This is a transcript of the above video, for best experience, please watch the video that loaded at the top of this article.

In the video studio, Brian is setting up for his shoot with the Samsung Galaxy NotePRO 12.2 tablet. A colleague pops in to chat.

Colleague: Hey Brian, don’t we have a meeting this morning?

Objective Brian: I’ve just got to shoot this video with the Samsung Galaxy NotePRO 12.2 tablet, it’s available today. Just wait there for a few minutes.

Colleague: That tablet is huge! Are you giving it a good review or a bad review?

Objective Brian: Hrmm…. (strokes chin in contemplation)

Angel Brian: This thing was awesome! Samsung’s created a tablet unlike any other on the market. Good review!

Devil Brian: Fat chance. This thing is oversized and clumsy. Plus, I can’t use my pitchfork as a stylus.

Objective Brian: Hi I’m Brian Jackson and this is All Hands on Tech. With the NotePRO, Samsung is getting serious about tablets for the business market. To ensure a premium experience the NotePRO has not one, but two multi-core CPUs under the hood. Plus its large screen is sharp and gives you lots of space to work with.

Objective Brian: Samsung wants to send the message that its tablets could be used as your primary computing device, not just a sidekick to a PC. So it allows you to connect a Bluetooth keyboard and mouse to navigate around the user interface instead of relying on the touch screen.

Devil Brian: Oh come on. Who would actually do this? You still had to lean over and touch the screen a lot. The mouse also didn’t seem to work will with the multi-window mode.

Angel Brian: Using a Bluetooth keyboard is a huge productivity booster on tablets. The mouse is a cool bonus, imagine how useful that would be if you were giving a presentation on the tablet.

Objective Brian: The NotePro takes advantage of this large 12.2 inch screen by allowing you to run multiple apps side-by-side. You simply pull out a list of apps from the side of the screen and drop them into different panes to start multi-tasking.

Angel Brian: Exactly the step that Samsung needed to take to seriously appeal to professionals. Without multi-window multi-tasking, a tablet OS will never compete with Windows or Mac OS X.

Devil Brian: Many apps don’t work in multi-pane mode. Plus, you’re still limited to four apps running at once, and those apps are looking pretty squished at that point. You call that productivity?

Objective Brian: The NotePRO has oodles of extra features to make it as flexible a tool as possible. There’s an IR port, and wireless display support, a dongle that allows you to plugin to an Ethernet jack, and of course the S-Pen. Aside from handwriting notes on the tablet, you can use this stylus to create a new window pane by drawing it.

Angel Brian: Yes! These capabilities mean the tablet is future proof. The S-Pen makes using the device as intuitive as possible.

Devil Brian: You mean future proof until next year, when Samsung will probably release an improved second-generation version of this tablet. Maybe the S-Pen would be useful if your handwriting was better than a five-year-old with carpal tunnel.

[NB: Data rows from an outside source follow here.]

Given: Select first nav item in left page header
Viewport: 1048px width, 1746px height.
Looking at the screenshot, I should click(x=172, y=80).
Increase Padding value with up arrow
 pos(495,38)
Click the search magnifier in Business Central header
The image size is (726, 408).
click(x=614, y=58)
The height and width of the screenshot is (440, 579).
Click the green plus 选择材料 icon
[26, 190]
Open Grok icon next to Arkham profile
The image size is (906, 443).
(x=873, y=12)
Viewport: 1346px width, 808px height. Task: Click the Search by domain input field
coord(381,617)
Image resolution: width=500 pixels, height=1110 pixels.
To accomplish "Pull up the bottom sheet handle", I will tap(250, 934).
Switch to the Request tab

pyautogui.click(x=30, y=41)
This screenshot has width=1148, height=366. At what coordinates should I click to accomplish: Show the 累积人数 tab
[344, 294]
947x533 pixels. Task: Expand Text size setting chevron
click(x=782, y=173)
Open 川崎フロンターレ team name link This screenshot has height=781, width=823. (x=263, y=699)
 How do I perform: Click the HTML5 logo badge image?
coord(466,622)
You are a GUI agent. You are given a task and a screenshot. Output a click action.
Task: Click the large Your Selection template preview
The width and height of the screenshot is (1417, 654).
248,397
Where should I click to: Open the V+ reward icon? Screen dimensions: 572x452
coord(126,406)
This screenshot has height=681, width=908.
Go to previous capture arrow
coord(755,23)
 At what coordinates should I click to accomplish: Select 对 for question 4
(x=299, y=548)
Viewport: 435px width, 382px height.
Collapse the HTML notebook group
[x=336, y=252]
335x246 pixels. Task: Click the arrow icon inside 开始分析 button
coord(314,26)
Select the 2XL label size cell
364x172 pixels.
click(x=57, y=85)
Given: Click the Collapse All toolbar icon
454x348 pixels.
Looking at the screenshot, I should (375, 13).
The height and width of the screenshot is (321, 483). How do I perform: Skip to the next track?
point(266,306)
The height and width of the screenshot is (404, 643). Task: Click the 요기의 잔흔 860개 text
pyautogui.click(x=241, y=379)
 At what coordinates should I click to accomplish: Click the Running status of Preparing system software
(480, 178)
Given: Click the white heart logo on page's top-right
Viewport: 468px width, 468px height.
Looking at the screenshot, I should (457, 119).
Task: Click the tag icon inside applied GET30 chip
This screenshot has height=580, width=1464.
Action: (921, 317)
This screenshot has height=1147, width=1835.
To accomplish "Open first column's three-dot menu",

Objective Brian: Can it you two! Every tablet has its plusses and minuses. The NotePRO may be the most versatile device on the market and is in a class of its own. There’s still some kinks to iron out for Samsung with the TouchWiz UI, so don’t count on using this as your primary device just yet. But the screen size and performance on offer can’t be ignored.

Colleague: Are you talking to yourself again?

Objective Brian: No…. Yes. (Turns to camera) The Note Pro is available in Canada now for $769. You can also pick up the TabPro 12.2, without the S-Pen for $100 less.